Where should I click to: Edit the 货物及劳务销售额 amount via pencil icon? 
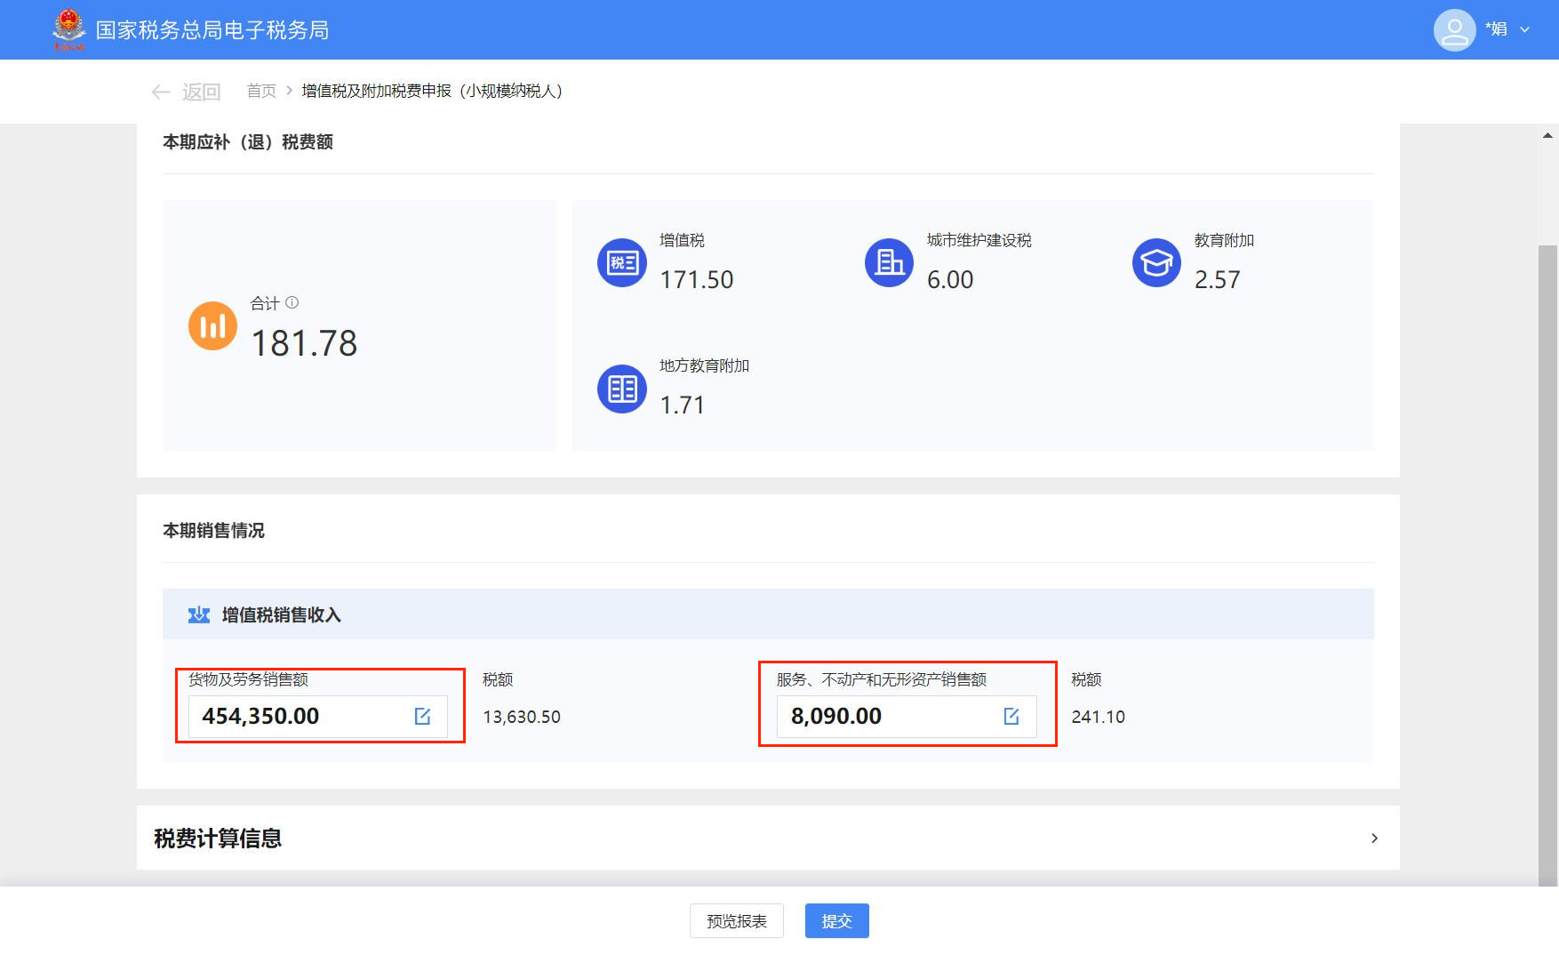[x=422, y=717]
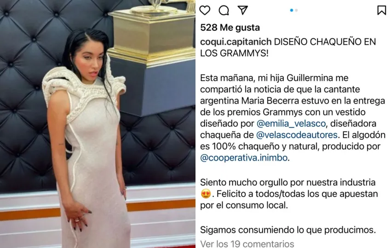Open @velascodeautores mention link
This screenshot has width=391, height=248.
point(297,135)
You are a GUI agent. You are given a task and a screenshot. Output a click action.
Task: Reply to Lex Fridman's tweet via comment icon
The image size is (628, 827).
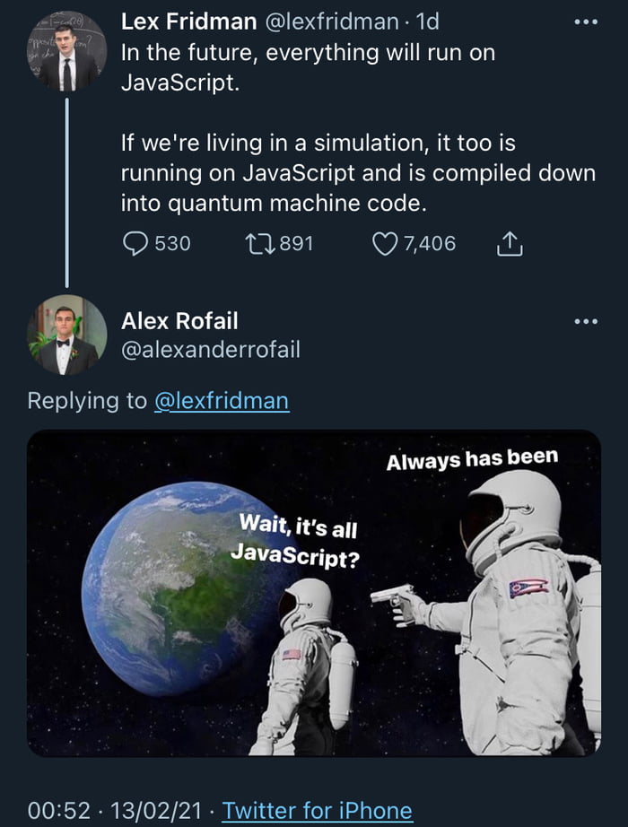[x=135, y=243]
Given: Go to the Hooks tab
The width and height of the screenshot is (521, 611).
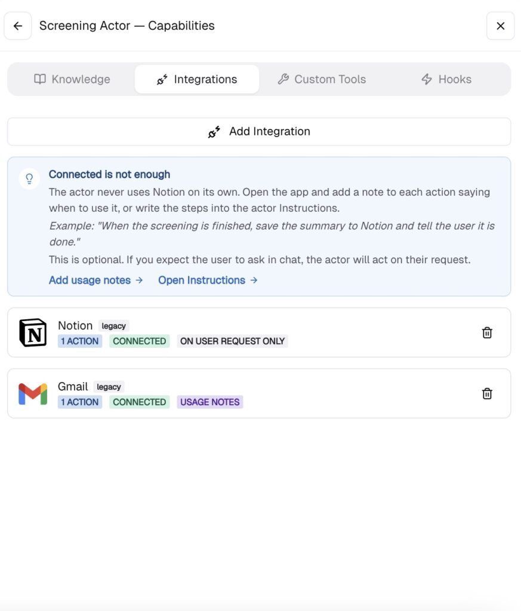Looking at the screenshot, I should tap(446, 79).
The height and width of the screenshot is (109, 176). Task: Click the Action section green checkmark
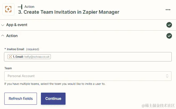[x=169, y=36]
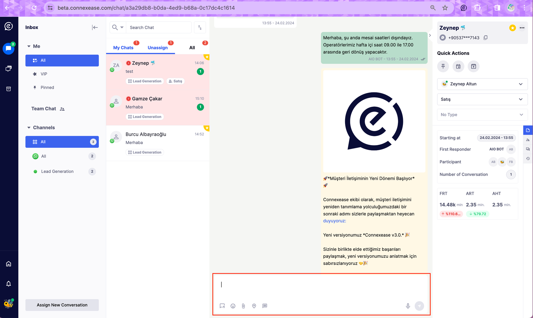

····················

__Task__:
Please set the records down again exactly as written. The pictures should not be included.

__Your solution__:
Where should I click to: Edit the 货物及劳务销售额 amount via pencil icon? 
[x=422, y=717]
Open @velascodeautores mention link
This screenshot has width=391, height=248.
point(297,135)
You are a GUI agent. You are given a task and a screenshot. Output a click action.
Task: Reply to Lex Fridman's tweet via comment icon
The image size is (628, 827).
[x=135, y=243]
Given: Go to the Hooks tab
The width and height of the screenshot is (521, 611).
Looking at the screenshot, I should tap(446, 79).
The height and width of the screenshot is (109, 176). Task: Click the Action section green checkmark
[x=169, y=36]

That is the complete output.